Dataset excerpts:
◆ ◆ ◆ ◆ ◆ ◆ ◆

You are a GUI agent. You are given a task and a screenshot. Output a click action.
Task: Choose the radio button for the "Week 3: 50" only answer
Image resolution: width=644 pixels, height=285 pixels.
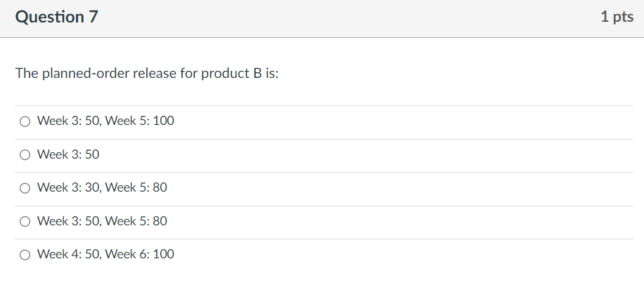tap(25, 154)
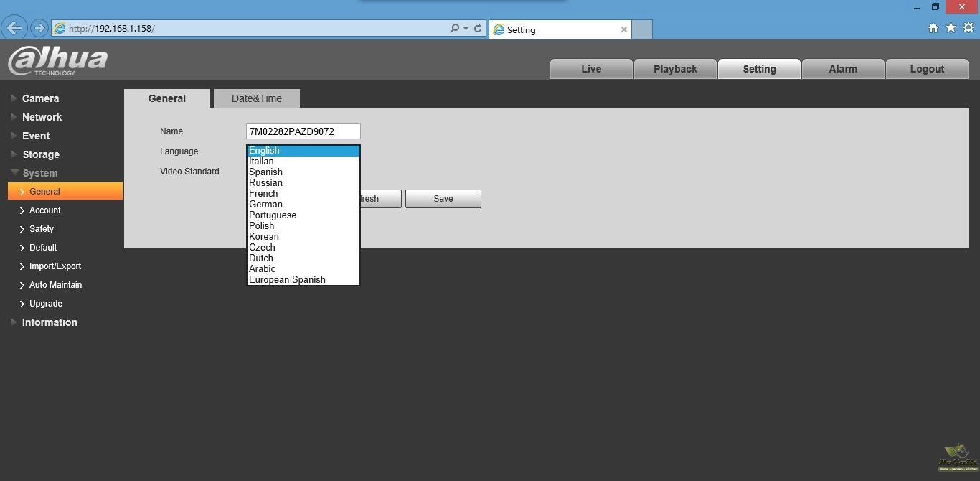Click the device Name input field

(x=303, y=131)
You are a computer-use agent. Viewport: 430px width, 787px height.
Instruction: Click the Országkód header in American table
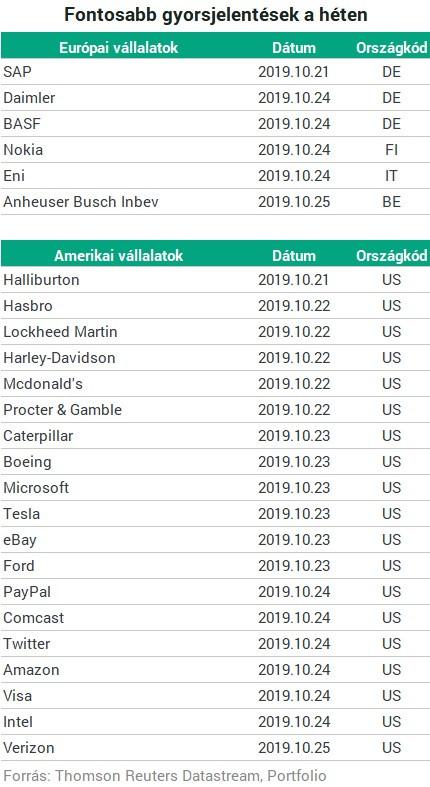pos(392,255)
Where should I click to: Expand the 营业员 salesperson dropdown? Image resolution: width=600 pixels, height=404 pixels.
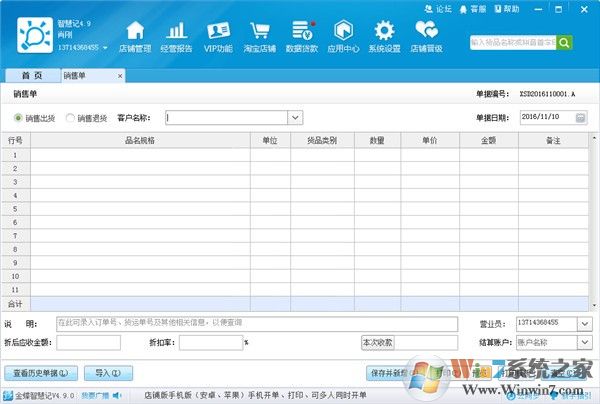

◆ ◆ ◆ ◆ ◆ ◆ ◆

What needs to be done:
List, from the entries above, every line in which the word "agent" shows up.

Result for this task:
You are a GUI agent. You are given a task and a screenshot. Output a click action.
You are a computer-use agent. Viewport: 430px width, 787px height.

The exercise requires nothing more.